Where the unions see a threat, Washington charter school advocates recognize an opportunity.
Fawn and Jim Spady have been this state’s indefatigable charter school champions. This year, they’ve launched Kids First Washington to promote charter school legislation in the 2010 session.
“We’re trying to build the largest coalition ever to support the ... legislation,” Fawn Spady says. “People who want to put kids first.” She believes the state stands to gain $200 million to $400 million in federal money.
We’ve been here before. Washington voters have rejected charter school proposals at the ballot three times since 1996.

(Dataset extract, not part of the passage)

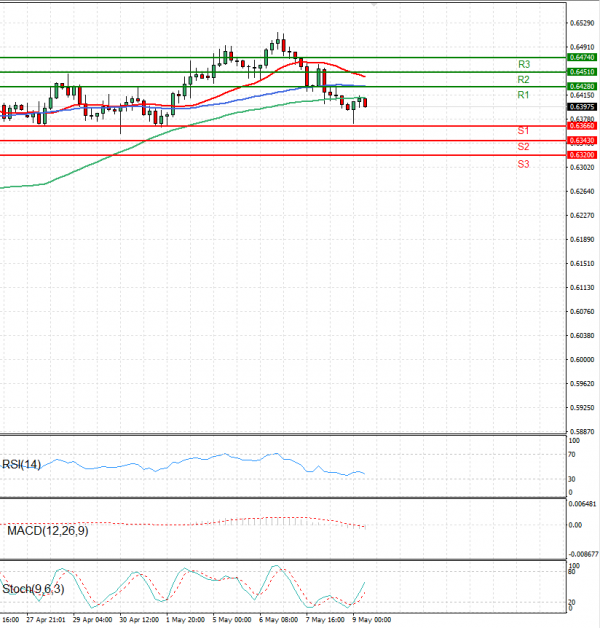Click the 0.64740 green price tag
This screenshot has width=600, height=628.
[x=582, y=58]
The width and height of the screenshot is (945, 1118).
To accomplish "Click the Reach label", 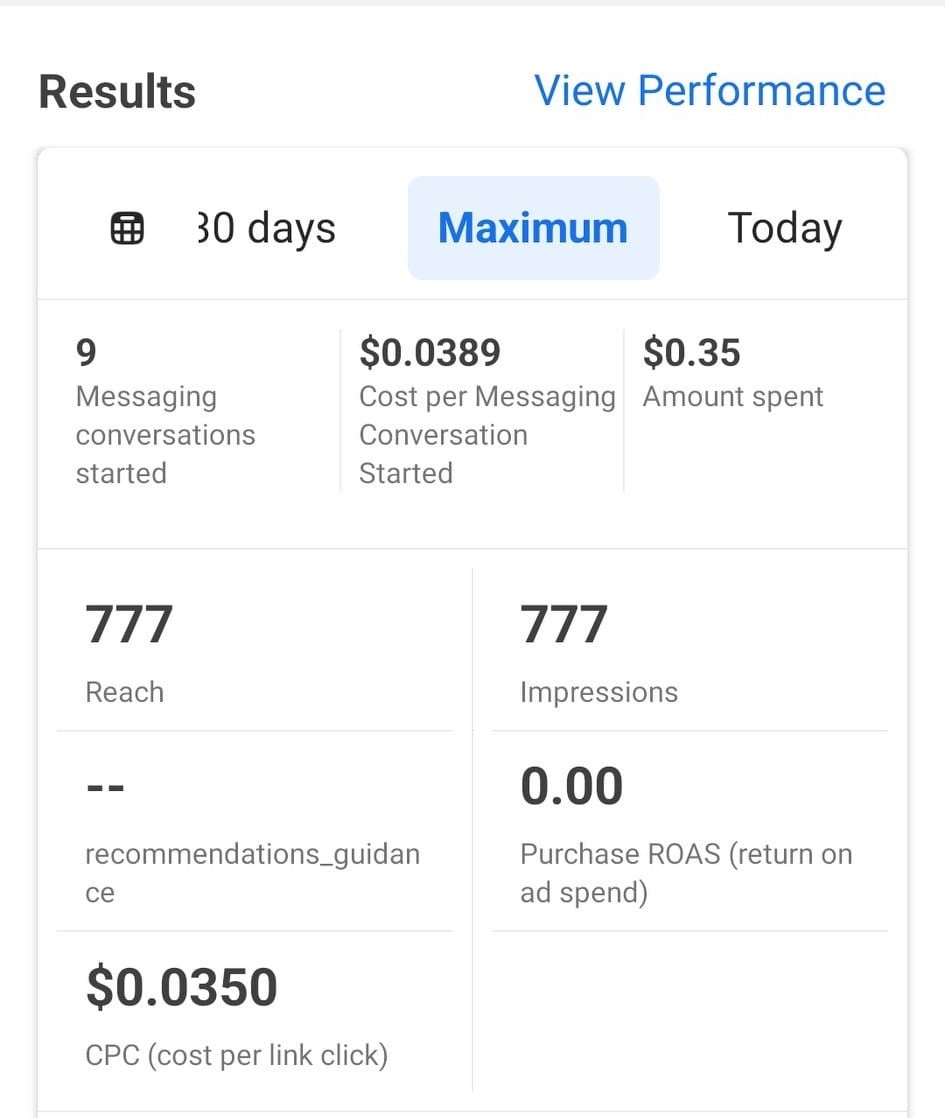I will (x=124, y=692).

Fortunately, there’s no three-strikes-and-you’re-out limit on good ideas. Reformers rarely succeed at their first at-bat. Perseverance and persuasive powers eventually pay off. And, sometimes, as now, circumstances conspire to hand you an offer too good to refuse.
In an op-ed last July, Education Secretary Arne Duncan made clear his intent to use the fund to shape state policy. The money will be released in two stages, “allowing first-round losers to make necessary changes and reapply.”
Duncan also wrote, “states that ... cap the number of charter schools, will be at a disadvantage.” Charter schools are alternative public schools — not private schools — set up by teachers and parents. Freed of much of the regulation and bureaucracy, charter schools face the same accountability standards plus a market test. If they fail to perform, they go out of business.
Currently, Washington caps the number of charter schools at zero. Gov. Chris Gregoire told Northwest Public Radio last month that she thinks the criteria are “too narrow,” adding that charter schools are not the “be-all, the end-all.”
No. They’re simply a choice we should have and don’t. There’s nothing radical or unproven about them. Currently, 1.4 million students are being educated in the 4,600 charter schools operating in 40 states and the District of Columbia. Just 10 states, including Washington, ban them.
Sounding a bit like Gregoire, the National Education Association faults the administration for concluding “that charter schools are the only answer to what ails America’s public schools.” Perversely, in the next paragraph, they “urge the administration to ... embrace the diversity of choices available to students, parents, school districts, and states.”
So the NEA supports a “diversity of choices,” as long as all the alternatives wear the union label. (Charter school teachers often don’t belong to a teachers’ union.) The NEA’s state affiliate opposed charter measures on the ballot here in 1996 and 2004, taking no position on the initiative in 2000.
Money may not be enough to win them over. A year ago, the Washington Education Association cost seven schools in our state $13.2 million in grant money from the National Math and Science Initiative because the grant required merit pay for the teachers involved.
With the state facing multi-billion-dollar budget shortfalls in the years ahead, the group may want to reconsider its recalcitrance.
Meanwhile, the evidence of charter school success continues to mount. A recent study of New York City schools compared the performance of students who won a lottery to attend charter schools with other applicants who landed in the traditional system. Citing the research, the Washington Post editorial board concluded, “Opponents of charter schools are going to have to come up with a new excuse. They can’t claim any longer that these non-traditional public schools don’t succeed.” The charter school students scored higher on math and reading tests. The longer they attended, the better they did.
If Washington ends up a “first-round loser” later this year, the 2010 Legislature will have millions of reasons to embrace charter schools to qualify for second-round funding. But even if we somehow get the money, they should act swiftly to join the mainstream. Charter schools make good sense.